Michael KreponArms Control Implications of the War in Ukraine (I)

Quote of the week:

“Before you embark on a journey of revenge, dig two graves.”

Let’s start with the good news. We’re not out of the woods yet, but the war in Ukraine, like those preceding it, is again demonstrating that nuclear weapons are not useful in warfare. If Vladimir Putin authorizes a mushroom cloud in this war, he would lose more than he would gain. If he doesn’t, the norm of No Use will be reaffirmed. And arms control will have a future.

My claim that nuclear weapons have no military utility is supported by the historical record. If nuclear weapons were useful in warfare, they would have been used during the past three-quarters of a century. If national leaders truly believed that nuclear weapons were effective instruments of waging and winning wars, the combined efforts of deterrence and arms control would have failed.

Instead, leaders, regardless of nationality, whether democratic or autocratic, have concluded that it was best not to use their most symbolically freighted and powerful weapons in war. They rejected the precepts of nuclear war fighting and deterrence strategists. This historical record strongly suggests that, if national leaders — including assassins and mass murderers — remain in control of their faculties, they will do their utmost to avoid pressing the proverbial button.

The instinct to avoid Armageddon is reinforced by practical concerns. The battlefield use of nuclear weapons does not help ground forces seize and hold territory. Mushroom clouds get in the way of military operations. They transmogrify the first user into the devil incarnate.

Nuclear weapons don’t help win wars of aggression — even when one of the combatants doesn’t possess them. Nor do they deter other states from coming to the aid of a victimized state. The possession of nuclear weapons doesn’t prevent stalemate and loss. Neither does first use. The first use of a nuclear weapon since 1945 would be a sign of weakness or desperation, not strength.

Nuclear detonations change the nature of war, making it far more destructive. The extent of destruction depends on the ability of the combatants to agree upon escalation control.

The war in Ukraine clarifies that escalation control is hard even when one of the combatants does not possess the Bomb. It is more complicated when both combatants possess the Bomb. Escalation control between two nuclear-armed adversaries is an entirely speculative and unproven construct. It’s possible, but no one can reasonably depend on it.

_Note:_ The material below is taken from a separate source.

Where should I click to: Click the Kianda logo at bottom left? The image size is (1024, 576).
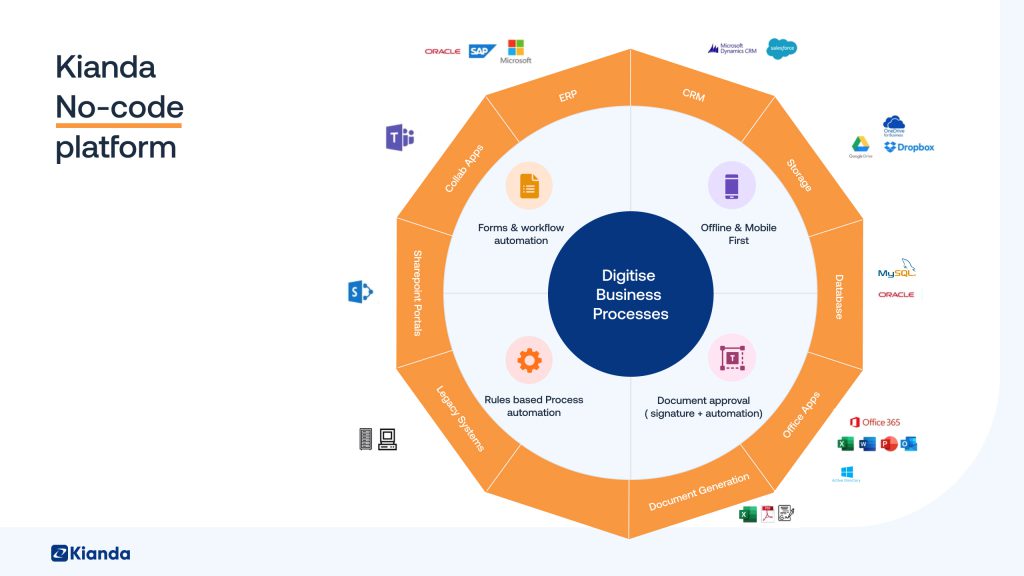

We keep hearing from nuclear deterrence strategists about the advisability of fine-tuning countervailing capabilities by adding nuclear use options with lower yields and tailored weapon effects. We hear warnings about Moscow’s advantages in tactical nuclear weapons, and strident admonitions about the need to prioritize their inclusion in nuclear arms control negotiations.

Tactical nuclear weapons are indeed problematic. They are most definitely worth worrying about. But we also need to worry about those who, in the comfort of safe, contemplative spaces, postulate comparative advantage in nuclear war fighting scenarios. Granted, someone has to work in these spaces. But there are no essential truths to be found in the pursuit of refined nuclear war fighting capabilities. Nuclear deterrence doesn’t take nearly as much effort and expense as its backers presume.

The war in Ukraine once again reminds us of first principles and essential truths. One is that usable military capabilities are worth far more than costly weapons national leaders will try very hard not to use — no matter what their nuclear doctrines postulate regarding first use.

Two additional essential truths come in the form of “Do Nots.” Do Not waste human life and national power in conventional wars that cannot be won and ought not to be fought. And above all, Do Not use nuclear weapons in warfare. Or, in Ginni Thomas’s twisted parlance, Do Not release the Kraken.

By extending the norm of No Use through another harrowing war, it will become harder for the next leader to act on threats of first use. Not impossible, but harder. That’s how the nuclear taboo — the norm of No Use that we live by — has been strengthened, war after war, crisis after crisis.

Stigmatizing the threatener helps greatly. It would be good to make a habit of this. Diplomacy is essential. And as long as nuclear weapons exist, deterrence is, too. Diplomacy needs constant fine-tuning; nuclear deterrence, not so much.